Depois de feitas as considerações, sobre a  alegação do servidor José Geraldo Gomes Júnior que requereu dano moral sofrido em razão de assédio e perseguição praticados pela administração do Município de Mantena, durante o desempenho da atividade de auxiliar jurídico, submetido a desvio de função e condições indignas de trabalho, a Juíza de Direito,  analisou o caso concreto definindo:  “Não verifico, após apreciar os depoimentos prestados em juízo, conduta abusiva dos agentes municipais que pudesse causar no autor os sentimentos descritos”.
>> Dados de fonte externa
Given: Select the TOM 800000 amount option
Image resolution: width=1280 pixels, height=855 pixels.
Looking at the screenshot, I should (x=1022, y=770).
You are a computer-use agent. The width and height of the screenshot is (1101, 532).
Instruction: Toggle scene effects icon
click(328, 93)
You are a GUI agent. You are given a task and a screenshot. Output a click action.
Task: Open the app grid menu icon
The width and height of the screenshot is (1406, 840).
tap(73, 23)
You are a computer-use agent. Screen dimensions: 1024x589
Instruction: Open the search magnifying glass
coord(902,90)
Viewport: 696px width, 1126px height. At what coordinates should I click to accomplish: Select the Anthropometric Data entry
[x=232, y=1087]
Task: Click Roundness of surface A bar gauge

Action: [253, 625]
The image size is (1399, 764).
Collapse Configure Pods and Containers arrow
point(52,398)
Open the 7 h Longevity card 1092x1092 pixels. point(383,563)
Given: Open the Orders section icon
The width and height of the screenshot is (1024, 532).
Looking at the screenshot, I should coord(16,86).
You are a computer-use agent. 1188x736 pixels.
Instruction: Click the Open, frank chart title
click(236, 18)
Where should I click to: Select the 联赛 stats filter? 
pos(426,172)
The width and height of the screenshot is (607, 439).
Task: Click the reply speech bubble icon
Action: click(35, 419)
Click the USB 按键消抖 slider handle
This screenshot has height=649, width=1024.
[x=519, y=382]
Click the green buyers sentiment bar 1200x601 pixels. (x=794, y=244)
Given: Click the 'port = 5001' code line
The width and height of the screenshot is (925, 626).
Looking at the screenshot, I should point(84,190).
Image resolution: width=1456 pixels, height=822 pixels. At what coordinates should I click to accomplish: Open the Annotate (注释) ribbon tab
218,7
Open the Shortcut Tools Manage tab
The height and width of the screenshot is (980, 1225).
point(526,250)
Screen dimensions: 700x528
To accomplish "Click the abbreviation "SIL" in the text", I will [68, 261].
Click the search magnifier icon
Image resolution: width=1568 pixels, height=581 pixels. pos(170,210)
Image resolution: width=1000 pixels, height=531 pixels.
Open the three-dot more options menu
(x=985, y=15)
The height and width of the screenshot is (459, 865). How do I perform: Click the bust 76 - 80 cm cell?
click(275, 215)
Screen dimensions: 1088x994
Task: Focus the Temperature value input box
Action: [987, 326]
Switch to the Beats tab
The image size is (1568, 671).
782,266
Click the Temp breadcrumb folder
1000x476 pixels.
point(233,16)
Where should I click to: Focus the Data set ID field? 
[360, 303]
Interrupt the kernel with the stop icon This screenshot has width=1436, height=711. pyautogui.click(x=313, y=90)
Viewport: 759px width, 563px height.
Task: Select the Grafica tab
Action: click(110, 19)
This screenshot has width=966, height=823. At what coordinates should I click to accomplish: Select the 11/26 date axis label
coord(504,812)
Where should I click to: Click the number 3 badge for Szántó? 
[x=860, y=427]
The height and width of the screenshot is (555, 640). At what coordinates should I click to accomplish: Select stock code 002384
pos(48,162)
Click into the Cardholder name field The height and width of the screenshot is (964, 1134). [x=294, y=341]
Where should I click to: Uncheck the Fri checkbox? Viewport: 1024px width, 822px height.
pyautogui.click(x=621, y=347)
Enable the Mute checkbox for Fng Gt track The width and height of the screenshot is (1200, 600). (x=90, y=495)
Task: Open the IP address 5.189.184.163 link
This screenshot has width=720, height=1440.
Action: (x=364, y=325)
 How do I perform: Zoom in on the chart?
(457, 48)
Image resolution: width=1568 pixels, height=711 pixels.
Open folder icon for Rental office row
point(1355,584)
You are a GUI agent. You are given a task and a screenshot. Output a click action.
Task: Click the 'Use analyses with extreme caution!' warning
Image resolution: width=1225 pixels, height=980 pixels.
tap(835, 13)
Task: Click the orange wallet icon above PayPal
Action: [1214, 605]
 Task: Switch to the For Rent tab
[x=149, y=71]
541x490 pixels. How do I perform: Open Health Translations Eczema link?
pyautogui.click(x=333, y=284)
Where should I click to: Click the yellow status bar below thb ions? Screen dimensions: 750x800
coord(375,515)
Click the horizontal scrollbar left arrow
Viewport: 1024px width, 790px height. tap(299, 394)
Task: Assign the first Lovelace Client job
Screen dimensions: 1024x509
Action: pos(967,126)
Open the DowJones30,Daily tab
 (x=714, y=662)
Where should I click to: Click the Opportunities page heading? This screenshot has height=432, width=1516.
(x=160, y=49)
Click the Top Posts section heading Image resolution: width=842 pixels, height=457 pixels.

o vice-prefeito Moacir Batista de Freitas arroladas pelo servidor José Geraldo Gomes Júnior,  afirmou  não ter conhecimento acerca de supostas perseguições ou de assédio moral
O vice-prefeito Moacir Batista de Freitas arrolado pelo servidor José Geraldo Gomes Júnior como testemunha, afirmou não ter conhecimento acerca de supostas perseguições ou de assédio moral -Foto:InformeLeste

Duas  das testemunhas, o vice-prefeito Moacir Batista de Freitas  e o Presidente do Conselho Fiscal do IMP, Instituto Municipal de Previdência, Genivaldo Santos de Assis,  arroladas pelo servidor José Geraldo Gomes Júnior,  afirmaram não terem conhecimento acerca de supostas perseguições ou de assédio moral praticado pelo Secretário de Gabinete, Edilson Melado e pelo Prefeito, Dr. Wanderson Elizeu Coelho.   

Julgamento

Diante dos fatos, a Juíza de Direito, Dayane Rey da Silva, julgou improcedentes os pedidos iniciais extinguindo o feito, com resolução do mérito, condenando ao servidor José Geraldo Gomes Júnior ao pagamento das custas e despesas processuais, bem como honorários advocatícios, que foi arbitrado em R$ 2.000,00 (Dois mil reais), suspendendo a exigibilidade por litigar sob o pálio da justiça gratuita.